“and when nobody wakes you up in the morning, and when nobody waits for you at night, and when you can do whatever you want. what do you call it, freedom or loneliness?”~Charles Bukowski
Many of us have seen this as a meme on social media. My answer is always “both”. And I stand by that.
But the other day I woke up before dawn as I sometimes do and my first thought was “I have nobody”. So I will put the first possibility suggested first. Loneliness.
Later that day I read a story written by a cabbie about picking up an old woman and taking her to hospice. She is utterly alone.
And I thought: this could be me in 20 or 25 years.
I have no children. How that came to be is not important. The fact of it is.
And even if I had children they might be gone, by death or estrangement.
My family of origin has always been fractured. I have recently reunited with two sisters, long estranged. But they live far from me and are not in the best of health.
I have been married 3 times but none worked out. The first husband is the only one still living and we have not spoken in decades. The other two are long dead.
I have a long time long distance quasi boyfriend, but that is not the kind of partner I am thinking of here.
And I have friends. Mostly living 1200 miles away. There are people in my own community I like very much. But they are not close in the way I am thinking of.
They will give me a ride to town or make sure I have drinking water and food. So I am not without human contact.
Just not the kind of intimacy that counts when old age descends and death draws nearer.
But what of the other variable, freedom?
There is a bit of buzz right now for Betty Reid Soskin, the 103 year old woman who became a park ranger at 85 and retired at 100.
Leaving aside her extreme active lifestyle and her longevity, she is a poster child for the freedom side of the equation. And in thinking of her I shed some light on my own conundrum.
When I was 59 I moved to Taos, where I knew nobody. I bought a local print magazine and ran it for 5 years, until the pandemic forced me to stop.
I didn’t have to ask the permission of anyone to do this. I did not have to consider anyone else’s input.
And when it is time for me to go back to sea level, no doubt to another location where I know no one, I will be able to do so without putting the matter before a committee.
I alone will decide where to go, and when.
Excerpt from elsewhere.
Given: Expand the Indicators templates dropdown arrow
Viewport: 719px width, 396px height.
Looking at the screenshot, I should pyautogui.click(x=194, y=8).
One of the things Ms. Soskin touches on is the effect of that level of freedom on productivity and accomplishment.
I have found the same correlation. At 67 I am not young. Health is the key to old age lived well, and mine is not yet known for sure, though it is relatively good so far.
I will always have friends if not a partner or family. When I move to the next place I’ll will meet people and be part of the new community.
But I don’t have time to make old friends. The deepest ties, the ones that both bind and create belonging, are forged earlier in life.
The family is the primal unit for humans, and the intimate partnership is the cornerstone of the family.
But what hugs can also restrict. It changes what we can do, what we can say, even what we can think.
What if society also needs a certain number of free agents who are able to focus on something larger than themselves precisely because there are no ties of the human variety and no expectations?
I did not ask to be a member of that rare group. But some of us are draftees not volunteers.
And since I can’t fix the loneliness I may as well lean in to the freedom.
Maybe this will change. I could, even at my age, fall in love and live happily ever after. But if I do it will be an accident l, not something I forced.
And in the meantime, I want my 20 or 25 years, even if I am an outlier.
There is still plenty that needs doing. If I need company I can always invite someone to lunch.
Beautiful m. Thank you.
Great article. I think about this too. 54 and married - no kids, just my mom, , no one close by, 2 great friends far away. I feel I may outlive my hubby. I like your comment "lean into the freedom". In the end I think the worse feeling would be to be in nursing home and regret all the beautiful things, travel, etc we missed out on. It's easy to fall into our "safe traps, safe spots".... but we will regret that at the end of our days. You sound adventurous. 😁. Good for you.